YOUR GOAL: Below are entries to examine: work out how many lines contain the word "indicator", and give only that number.

INFORMATION SHOWN:
----------
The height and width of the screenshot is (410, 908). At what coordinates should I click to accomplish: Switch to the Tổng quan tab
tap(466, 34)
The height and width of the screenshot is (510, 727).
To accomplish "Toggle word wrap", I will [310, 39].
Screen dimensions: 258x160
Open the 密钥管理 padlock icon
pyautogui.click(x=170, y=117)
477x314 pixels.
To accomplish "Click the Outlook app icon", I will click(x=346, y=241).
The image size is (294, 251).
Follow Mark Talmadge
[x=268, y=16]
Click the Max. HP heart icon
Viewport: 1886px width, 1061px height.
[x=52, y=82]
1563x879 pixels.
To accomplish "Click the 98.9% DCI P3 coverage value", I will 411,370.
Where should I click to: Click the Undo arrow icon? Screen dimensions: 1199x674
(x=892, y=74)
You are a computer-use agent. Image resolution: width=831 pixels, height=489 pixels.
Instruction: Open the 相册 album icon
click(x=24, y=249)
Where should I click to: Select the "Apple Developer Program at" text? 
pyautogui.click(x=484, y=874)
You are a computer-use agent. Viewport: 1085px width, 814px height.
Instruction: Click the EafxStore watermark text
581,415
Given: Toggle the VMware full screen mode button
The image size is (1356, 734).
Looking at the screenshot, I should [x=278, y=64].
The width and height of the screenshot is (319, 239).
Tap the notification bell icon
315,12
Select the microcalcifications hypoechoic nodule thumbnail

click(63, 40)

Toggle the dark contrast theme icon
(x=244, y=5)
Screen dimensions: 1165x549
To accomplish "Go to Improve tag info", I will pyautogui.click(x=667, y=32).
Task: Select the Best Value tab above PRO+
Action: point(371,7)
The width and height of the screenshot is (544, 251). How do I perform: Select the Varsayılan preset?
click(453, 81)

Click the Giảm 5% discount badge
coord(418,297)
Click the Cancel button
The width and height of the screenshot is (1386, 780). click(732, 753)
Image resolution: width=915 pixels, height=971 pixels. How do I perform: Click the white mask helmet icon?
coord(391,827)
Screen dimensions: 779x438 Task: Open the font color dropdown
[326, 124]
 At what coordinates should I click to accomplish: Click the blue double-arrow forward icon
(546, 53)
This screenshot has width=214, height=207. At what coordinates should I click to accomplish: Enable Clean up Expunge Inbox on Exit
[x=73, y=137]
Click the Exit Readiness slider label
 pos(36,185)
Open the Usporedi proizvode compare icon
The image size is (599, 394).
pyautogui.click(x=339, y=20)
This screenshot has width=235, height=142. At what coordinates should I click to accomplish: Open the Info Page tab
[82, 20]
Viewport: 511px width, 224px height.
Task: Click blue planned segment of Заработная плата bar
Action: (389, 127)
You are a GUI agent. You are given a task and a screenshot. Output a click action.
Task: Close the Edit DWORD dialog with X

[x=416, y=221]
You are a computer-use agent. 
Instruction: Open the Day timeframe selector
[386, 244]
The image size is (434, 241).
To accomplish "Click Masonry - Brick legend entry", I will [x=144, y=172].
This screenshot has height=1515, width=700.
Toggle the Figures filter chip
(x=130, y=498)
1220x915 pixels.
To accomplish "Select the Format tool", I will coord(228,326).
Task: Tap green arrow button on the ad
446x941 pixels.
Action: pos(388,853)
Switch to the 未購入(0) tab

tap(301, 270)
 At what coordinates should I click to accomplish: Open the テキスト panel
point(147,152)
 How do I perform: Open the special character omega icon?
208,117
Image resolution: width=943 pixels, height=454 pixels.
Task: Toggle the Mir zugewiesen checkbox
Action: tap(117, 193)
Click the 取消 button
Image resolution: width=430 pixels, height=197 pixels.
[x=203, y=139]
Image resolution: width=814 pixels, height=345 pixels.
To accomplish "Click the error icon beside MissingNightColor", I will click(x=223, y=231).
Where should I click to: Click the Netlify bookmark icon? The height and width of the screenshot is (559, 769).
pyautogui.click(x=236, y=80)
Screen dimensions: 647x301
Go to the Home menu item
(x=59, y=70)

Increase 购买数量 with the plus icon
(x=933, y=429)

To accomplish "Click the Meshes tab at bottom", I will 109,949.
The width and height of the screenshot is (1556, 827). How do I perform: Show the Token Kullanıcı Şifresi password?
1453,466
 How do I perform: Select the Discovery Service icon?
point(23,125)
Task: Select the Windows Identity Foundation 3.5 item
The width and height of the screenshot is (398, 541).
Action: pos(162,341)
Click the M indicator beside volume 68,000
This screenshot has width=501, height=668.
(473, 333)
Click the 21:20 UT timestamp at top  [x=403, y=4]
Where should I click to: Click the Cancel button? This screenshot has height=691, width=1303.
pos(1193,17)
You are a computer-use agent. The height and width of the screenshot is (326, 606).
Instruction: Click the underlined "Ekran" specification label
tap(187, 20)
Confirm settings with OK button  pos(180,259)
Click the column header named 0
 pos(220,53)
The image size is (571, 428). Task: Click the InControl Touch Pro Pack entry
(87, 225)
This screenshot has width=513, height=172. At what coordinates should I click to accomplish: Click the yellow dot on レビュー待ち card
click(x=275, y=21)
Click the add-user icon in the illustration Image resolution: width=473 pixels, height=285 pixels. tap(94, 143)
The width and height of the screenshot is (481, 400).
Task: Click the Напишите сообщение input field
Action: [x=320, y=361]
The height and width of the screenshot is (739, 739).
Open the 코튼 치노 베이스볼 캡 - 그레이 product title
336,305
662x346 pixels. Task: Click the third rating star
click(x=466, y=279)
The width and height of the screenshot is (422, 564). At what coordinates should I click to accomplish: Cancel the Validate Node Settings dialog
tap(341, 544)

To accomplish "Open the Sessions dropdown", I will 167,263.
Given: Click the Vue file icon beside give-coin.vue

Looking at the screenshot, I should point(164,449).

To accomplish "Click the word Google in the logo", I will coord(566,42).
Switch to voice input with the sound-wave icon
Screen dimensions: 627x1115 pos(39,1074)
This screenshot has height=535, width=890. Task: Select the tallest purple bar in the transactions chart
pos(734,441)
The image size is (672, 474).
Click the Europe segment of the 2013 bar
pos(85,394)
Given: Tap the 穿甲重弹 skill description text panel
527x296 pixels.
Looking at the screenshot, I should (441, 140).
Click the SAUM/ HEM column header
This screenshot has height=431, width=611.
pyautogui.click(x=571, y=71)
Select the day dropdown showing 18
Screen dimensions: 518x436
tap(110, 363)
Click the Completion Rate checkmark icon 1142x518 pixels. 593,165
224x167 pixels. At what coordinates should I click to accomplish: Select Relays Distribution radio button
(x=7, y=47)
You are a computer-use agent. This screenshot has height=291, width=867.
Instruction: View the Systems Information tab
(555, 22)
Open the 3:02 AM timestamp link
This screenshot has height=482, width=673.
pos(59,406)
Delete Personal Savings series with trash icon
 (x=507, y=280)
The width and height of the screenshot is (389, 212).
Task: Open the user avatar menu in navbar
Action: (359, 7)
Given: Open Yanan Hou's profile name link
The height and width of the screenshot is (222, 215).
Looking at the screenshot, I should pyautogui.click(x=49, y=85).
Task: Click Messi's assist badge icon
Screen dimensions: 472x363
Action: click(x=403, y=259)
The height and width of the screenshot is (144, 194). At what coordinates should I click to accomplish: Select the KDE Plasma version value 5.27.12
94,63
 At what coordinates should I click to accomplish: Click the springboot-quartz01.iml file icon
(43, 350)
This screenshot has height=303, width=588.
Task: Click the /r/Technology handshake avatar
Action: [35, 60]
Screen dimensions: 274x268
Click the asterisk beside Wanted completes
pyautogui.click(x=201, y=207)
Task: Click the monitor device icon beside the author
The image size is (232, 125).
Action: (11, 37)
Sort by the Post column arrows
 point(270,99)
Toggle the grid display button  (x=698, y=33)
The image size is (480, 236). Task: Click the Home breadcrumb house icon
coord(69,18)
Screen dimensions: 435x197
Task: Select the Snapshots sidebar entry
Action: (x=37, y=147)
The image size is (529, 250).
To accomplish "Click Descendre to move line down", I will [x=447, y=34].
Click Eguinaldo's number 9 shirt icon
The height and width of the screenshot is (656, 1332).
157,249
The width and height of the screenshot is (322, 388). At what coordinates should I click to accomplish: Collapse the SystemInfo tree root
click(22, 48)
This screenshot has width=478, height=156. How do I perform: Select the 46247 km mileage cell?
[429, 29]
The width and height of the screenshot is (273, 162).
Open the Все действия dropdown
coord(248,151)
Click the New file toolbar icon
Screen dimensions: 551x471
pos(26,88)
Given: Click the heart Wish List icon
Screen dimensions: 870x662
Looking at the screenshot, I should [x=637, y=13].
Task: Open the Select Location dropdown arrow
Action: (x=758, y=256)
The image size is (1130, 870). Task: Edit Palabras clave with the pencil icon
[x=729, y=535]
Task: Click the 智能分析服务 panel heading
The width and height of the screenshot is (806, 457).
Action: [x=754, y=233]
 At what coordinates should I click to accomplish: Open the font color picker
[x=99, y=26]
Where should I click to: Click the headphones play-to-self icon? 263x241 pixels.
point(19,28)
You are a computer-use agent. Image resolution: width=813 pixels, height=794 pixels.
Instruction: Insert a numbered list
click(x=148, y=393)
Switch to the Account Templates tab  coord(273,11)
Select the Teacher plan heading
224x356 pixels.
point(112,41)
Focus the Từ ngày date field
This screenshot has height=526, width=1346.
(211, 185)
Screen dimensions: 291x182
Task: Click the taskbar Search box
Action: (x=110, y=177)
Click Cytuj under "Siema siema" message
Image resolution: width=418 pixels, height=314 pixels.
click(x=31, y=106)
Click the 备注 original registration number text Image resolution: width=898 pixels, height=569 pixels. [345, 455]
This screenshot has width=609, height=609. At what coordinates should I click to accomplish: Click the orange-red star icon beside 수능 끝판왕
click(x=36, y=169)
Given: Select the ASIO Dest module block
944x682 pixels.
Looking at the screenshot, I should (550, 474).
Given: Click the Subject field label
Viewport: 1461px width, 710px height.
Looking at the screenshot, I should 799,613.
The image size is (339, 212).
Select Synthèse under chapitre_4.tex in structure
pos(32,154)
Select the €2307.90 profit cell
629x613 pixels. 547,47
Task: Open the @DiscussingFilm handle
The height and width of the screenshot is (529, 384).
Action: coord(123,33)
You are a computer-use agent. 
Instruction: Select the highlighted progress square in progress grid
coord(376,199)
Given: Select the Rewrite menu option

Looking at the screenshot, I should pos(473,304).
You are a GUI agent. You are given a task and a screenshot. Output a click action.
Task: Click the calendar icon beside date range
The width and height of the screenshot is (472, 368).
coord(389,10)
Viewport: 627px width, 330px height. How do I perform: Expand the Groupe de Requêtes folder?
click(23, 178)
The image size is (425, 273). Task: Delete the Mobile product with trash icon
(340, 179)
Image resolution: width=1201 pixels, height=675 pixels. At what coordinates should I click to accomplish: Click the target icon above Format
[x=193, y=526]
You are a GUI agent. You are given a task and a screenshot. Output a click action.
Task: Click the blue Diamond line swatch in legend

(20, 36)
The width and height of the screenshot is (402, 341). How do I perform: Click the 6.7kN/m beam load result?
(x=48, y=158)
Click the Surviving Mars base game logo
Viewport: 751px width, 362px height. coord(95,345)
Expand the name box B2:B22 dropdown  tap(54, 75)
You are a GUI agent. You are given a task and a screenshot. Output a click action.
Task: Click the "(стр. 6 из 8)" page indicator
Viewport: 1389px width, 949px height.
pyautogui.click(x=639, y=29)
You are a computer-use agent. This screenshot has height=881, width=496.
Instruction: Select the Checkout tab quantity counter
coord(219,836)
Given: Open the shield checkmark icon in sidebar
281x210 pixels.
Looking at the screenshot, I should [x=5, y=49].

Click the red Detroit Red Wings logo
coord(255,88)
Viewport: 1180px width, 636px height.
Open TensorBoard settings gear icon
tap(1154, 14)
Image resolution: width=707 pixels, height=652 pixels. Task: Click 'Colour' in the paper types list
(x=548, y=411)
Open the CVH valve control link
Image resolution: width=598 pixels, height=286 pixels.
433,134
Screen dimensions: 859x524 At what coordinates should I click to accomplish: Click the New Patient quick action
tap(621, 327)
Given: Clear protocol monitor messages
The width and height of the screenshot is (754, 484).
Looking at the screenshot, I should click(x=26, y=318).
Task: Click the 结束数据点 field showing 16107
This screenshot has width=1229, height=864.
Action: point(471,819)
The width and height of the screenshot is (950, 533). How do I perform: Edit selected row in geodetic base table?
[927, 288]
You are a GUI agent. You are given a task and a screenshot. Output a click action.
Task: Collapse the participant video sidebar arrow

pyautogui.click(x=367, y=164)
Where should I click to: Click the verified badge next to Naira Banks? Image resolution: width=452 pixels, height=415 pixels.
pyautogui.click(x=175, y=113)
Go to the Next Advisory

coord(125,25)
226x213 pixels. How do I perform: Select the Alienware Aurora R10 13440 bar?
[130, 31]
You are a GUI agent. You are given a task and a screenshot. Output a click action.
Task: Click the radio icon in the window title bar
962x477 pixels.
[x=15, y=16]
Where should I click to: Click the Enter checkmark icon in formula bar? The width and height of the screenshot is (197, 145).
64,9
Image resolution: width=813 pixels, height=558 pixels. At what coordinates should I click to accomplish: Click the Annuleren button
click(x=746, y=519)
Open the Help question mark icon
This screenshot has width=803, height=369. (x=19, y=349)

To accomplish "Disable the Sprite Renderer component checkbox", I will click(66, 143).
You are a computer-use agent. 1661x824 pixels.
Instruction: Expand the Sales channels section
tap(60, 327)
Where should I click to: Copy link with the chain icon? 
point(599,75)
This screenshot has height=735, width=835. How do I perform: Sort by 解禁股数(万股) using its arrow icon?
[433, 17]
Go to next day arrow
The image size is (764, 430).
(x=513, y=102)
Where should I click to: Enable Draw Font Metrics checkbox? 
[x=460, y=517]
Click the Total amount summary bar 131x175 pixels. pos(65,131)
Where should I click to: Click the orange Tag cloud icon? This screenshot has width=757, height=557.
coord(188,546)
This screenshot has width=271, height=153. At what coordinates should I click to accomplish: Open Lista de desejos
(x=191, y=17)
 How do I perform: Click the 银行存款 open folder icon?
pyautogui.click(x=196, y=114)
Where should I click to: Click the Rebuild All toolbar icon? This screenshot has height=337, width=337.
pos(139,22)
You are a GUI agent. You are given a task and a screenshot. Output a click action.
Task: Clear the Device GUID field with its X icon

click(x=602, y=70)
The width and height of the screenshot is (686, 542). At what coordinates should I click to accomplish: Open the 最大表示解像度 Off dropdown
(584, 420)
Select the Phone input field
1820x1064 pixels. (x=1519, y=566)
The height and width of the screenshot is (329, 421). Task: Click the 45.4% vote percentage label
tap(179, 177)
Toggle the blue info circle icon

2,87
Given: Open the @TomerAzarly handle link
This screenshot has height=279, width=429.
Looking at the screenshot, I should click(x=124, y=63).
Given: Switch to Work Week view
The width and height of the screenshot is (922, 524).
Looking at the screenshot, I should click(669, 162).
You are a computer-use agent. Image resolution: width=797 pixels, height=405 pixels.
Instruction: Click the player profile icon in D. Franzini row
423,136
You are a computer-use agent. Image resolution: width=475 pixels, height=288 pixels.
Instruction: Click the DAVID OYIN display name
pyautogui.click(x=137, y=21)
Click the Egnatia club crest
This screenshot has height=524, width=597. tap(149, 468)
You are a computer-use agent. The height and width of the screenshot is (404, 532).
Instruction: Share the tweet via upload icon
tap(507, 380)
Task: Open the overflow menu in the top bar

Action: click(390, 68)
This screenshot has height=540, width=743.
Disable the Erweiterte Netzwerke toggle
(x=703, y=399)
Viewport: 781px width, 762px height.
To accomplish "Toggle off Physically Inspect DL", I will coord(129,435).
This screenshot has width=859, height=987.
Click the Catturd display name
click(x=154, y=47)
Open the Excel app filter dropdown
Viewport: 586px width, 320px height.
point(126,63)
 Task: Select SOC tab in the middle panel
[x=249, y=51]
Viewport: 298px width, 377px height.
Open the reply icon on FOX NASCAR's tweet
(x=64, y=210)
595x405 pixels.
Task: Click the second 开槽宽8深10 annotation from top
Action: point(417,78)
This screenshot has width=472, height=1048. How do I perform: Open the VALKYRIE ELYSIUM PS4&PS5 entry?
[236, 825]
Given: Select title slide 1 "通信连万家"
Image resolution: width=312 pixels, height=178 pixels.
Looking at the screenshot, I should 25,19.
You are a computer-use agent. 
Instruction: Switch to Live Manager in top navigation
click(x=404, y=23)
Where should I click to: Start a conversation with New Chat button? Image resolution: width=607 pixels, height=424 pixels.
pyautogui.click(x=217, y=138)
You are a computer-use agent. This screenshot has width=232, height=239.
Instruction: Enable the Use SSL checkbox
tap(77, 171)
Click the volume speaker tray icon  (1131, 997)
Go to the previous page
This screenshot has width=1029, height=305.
----------
TASK SOLUTION: 2